Desde o início da quarentena, presenciamos comportamentos empáticos de marcas
que passaram a usar a estrutura para produzir novos produtos de auxílio à
sociedade.
Vimos empresas
de bebidas e perfumes produzindo álcool em gel, empresas de geladeira
fabricando ou consertando respiradores de ar, bancos, empresas de tecnologias e
de entretenimento disponibilizando suas plataformas para levar informações,
entretenimento e ajuda financeira.
Também observamos empresas que se uniram aos
concorrentes, nos melhores moldes de cooperação, para apoiar organizações não
governamentais ou mesmo criar esforços próprios de doação.
Mas, o que está
por vir após a crise? O que sabemos é que o hábito de consumo já tem marcas
evidentes de transformação. Um exemplo familiar: minha mãe, 72 anos, mal tinha
ouvido falar sobre aplicativos de entrega de comida, mas aprendeu a baixar e
usar, e tem utilizado pelo seu smartphone desde então.
A facilidade de
receber os produtos que precisa na segurança de sua casa fará com que ela,
certamente, continue com tal comportamento mesmo depois que acabar a
quarentena. Quantas pessoas farão o mesmo?
A mudança na
forma de consumir já foi integrada em nossa nova rotina. Experiências virtuais,
a casa assumindo novo significado, novos hobbies, mais vínculo com a família,
trabalho remoto e mobilidade transformada são apenas algumas tendências de um
caminho sem volta.
A transformação
não é apenas possível, somos varridos por ela. Estudos sobre macrotendências
pós-crise apontam para o nascimento deste novo consumidor-cidadão, ainda mais
conectado e consciente, que levará seus novos hábitos adquiridos durante esse
período para o futuro, seja ao incorporar o uso do delivery como a minha mãe,
seja fazendo sua própria comida ou comprando de pequenos comerciantes em seu
bairro.
Pesquisas
recentes indicam também um incremento da infidelidade desses consumidores, que
estarão cada vez mais abertos a experimentar novas marcas, produtos ou
serviços. Acredito que o melhor caminho para se gerar fidelidade é confiar.

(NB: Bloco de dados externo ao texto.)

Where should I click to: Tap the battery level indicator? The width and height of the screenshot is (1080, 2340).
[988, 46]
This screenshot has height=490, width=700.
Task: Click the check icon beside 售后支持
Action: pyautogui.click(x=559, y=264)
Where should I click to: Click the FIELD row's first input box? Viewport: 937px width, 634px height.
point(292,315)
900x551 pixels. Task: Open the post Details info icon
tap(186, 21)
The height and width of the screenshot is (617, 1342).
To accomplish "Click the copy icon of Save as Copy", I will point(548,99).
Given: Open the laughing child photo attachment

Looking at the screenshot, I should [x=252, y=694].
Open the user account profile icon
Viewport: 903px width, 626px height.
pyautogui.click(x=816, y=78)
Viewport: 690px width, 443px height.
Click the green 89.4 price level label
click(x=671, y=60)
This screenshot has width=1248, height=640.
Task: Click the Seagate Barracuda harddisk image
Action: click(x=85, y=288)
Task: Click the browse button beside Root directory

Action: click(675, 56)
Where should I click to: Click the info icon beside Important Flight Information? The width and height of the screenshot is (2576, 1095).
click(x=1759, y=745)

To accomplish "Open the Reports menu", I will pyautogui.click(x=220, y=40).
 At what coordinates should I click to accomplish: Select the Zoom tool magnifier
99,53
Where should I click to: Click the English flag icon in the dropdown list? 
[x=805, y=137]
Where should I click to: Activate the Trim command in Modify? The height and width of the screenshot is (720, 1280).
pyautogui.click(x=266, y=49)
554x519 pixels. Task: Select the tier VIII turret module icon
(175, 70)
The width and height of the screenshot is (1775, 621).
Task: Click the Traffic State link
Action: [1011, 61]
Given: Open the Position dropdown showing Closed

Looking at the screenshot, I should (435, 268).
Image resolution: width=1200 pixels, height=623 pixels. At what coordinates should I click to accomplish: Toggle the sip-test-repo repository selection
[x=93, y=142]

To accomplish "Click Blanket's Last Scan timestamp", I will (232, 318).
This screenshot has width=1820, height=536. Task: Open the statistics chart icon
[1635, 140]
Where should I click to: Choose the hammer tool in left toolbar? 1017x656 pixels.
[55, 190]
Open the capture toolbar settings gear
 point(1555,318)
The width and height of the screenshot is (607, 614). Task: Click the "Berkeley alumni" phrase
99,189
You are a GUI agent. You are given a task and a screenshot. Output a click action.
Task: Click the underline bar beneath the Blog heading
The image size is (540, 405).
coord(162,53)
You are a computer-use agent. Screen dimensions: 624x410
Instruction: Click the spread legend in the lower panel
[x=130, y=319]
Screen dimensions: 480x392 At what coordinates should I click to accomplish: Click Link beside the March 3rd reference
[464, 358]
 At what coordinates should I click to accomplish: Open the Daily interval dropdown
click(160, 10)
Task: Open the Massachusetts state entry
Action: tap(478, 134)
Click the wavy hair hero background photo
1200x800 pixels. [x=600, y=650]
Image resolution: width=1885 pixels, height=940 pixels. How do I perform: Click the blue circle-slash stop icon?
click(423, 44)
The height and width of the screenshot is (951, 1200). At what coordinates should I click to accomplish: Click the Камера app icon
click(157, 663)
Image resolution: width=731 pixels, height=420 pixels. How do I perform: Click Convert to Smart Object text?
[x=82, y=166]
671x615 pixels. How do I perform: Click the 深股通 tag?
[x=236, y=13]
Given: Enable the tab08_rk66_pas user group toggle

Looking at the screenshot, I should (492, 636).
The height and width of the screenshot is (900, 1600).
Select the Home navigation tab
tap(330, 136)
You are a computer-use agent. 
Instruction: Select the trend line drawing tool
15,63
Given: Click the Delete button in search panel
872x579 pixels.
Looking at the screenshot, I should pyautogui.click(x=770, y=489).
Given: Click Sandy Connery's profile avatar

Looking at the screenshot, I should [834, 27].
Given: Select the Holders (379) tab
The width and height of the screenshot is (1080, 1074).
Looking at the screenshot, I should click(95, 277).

E confiança é resultante da empatia obtida pelo o
que podemos chamar de vulnerabilidade corporativa: a exposição das nossas
verdades, fragilidades, dúvidas e angústias como empresa.
A definição de
um propósito legítimo e conectado aos pleitos sociais dependerá dessa
combinação e será preponderante para o legado e perpetuidade dos negócios.
Nesses novos tempos, nenhuma empresa poderá ser
sustentavelmente melhor do que o ambiente em que atua.